It's hard to start the day when it's dark outside — it can add a touch of gloom to anyone's life, but for some people, the change in seasons is more serious, triggering a type of depression known as seasonal affective disorder or SAD. Spending time in bright light from a light box has become the standard therapy for people with SAD. But a new study suggests that long-run talk therapy works even better than light therapy.

While effective in the short term, the study authors see light therapy as only a temporary solution.

People with SAD will have to face many winters and learning strategies to cope with winter's gloom may work better in the long run than the temporary relief that light offers.

“Light therapy is a palliative treatment, like blood pressure medication, that requires you to keep using the treatment for it to be effective,” lead author Kelly Rohan said in a statement. Many find waking up and exposing themselves to light therapy 30 minutes to an hour every day, for what may be in dark states up to five months a year, burdensome, she said.

Cognitive behavioral therapy (CBT), on the other hand, is a preventive treatment.

The study compared light therapy to a special form of CBT that taught people with seasonal affective disorder to challenge their negative thoughts about the dark winter months and resist the behaviors, like social isolation and hibernation, that these thoughts can produce.

During the first winter the treatments were administered, there was substantial improvement by all and little difference between the two groups. This was also true during the next winter.

But two winters down the road, 46% of those who had received light therapy reported a recurrence of symptoms, compared with 27% of those in the CBT group. Depressive symptoms were also less severe in the CBT group.

Only 30% of the people in the light therapy group were still using their light box two years after the study's start.

The study looked at 177 people in all, with 88 receiving six weeks of CBT, two 50-minute sessions per week. The other 89 received a light box and started out with 30 minutes of exposure at home each morning. Exposure length was adjusted over the next six weeks to maximize response and lower side effects. People receiving light therapy were also instructed to continue using the light box daily at home until spring.

While light therapy was effective, it only works if people actually use the light box.

When a child falls off a bike and skins their knee, it's important to treat the knee, but it's also important to get the child back on the bike again, otherwise they'll never learn how to ride one. People with SAD will have to face many winters and learning strategies to cope with winter's gloom may work better in the long run than the temporary relief that light offers.

The study is published in the American Journal of Psychiatry.

- Data provided:
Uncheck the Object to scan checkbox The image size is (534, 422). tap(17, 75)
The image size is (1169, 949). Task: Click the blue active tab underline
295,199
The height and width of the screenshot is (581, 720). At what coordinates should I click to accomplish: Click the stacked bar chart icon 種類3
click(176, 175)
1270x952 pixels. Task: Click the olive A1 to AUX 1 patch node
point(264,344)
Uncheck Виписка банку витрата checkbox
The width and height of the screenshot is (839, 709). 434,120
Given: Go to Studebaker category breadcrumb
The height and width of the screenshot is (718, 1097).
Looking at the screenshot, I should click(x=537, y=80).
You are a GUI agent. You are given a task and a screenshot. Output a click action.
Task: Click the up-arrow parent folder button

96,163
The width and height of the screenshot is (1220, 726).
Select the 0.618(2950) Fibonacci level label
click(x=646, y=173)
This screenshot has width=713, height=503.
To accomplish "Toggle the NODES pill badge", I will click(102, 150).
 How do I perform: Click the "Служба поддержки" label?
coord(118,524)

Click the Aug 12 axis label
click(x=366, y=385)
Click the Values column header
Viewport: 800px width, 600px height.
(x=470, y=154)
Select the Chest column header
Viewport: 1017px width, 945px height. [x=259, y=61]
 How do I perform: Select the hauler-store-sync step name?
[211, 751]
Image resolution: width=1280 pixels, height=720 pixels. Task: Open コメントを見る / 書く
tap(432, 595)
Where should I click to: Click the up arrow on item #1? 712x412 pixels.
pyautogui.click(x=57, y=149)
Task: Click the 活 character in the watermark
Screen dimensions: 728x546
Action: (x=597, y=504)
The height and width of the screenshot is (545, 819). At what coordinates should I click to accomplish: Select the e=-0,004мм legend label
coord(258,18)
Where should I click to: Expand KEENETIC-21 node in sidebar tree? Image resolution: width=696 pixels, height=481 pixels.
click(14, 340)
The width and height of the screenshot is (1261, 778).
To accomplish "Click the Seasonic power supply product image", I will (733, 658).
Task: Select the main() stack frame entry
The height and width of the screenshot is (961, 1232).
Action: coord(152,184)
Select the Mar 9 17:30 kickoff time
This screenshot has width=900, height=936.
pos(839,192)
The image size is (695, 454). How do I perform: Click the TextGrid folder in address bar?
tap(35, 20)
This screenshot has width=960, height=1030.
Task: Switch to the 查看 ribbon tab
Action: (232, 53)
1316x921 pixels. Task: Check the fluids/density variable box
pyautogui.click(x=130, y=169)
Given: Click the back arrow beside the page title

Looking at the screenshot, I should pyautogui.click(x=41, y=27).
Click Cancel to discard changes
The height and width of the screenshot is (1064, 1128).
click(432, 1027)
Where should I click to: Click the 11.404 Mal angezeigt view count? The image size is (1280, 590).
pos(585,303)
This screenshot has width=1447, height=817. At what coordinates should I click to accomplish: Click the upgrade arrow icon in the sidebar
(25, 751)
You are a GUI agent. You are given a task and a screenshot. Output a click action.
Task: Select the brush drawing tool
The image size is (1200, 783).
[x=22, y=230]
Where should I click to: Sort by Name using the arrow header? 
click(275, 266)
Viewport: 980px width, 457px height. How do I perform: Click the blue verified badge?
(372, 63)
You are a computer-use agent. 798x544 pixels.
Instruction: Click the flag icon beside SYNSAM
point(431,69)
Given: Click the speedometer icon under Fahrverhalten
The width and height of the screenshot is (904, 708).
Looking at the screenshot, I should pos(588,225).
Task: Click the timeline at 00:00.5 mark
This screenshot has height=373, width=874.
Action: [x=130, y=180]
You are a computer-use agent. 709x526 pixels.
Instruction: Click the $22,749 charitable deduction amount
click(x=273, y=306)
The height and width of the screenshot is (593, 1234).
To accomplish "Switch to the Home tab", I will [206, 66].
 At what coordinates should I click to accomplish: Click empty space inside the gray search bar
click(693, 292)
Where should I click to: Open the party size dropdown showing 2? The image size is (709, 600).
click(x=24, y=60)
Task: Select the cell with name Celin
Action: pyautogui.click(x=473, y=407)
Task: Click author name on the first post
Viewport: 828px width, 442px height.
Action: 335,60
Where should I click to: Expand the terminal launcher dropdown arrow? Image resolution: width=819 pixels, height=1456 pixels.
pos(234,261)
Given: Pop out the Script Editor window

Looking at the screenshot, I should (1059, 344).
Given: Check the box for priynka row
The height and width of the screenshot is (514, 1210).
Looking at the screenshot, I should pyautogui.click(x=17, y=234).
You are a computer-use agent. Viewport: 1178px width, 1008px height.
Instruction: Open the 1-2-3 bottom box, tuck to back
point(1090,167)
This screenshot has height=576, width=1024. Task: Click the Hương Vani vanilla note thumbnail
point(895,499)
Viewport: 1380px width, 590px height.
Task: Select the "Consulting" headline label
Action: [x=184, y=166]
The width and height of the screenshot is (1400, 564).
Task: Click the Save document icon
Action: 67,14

- What to do:
1. Give every percentage figure that appears in the seasonal affective disorder article above.
2. Please reproduce verbatim the part of the seasonal affective disorder article between "But two winters" and "the study's start.", inclusive.
3. Translate into Spanish this sentence from the seasonal affective disorder article: "Cognitive behavioral therapy (CBT), on the other hand, is a preventive treatment."

- List of solutions:
1. 46%, 27%, 30%

2.
But two winters down the road, 46% of those who had received light therapy reported a recurrence of symptoms, compared with 27% of those in the CBT group. Depressive symptoms were also less severe in the CBT group.

Only 30% of the people in the light therapy group were still using their light box two years after the study's start.

3. La terapia cognitivo-conductual (TCC), por otro lado, es un tratamiento preventivo.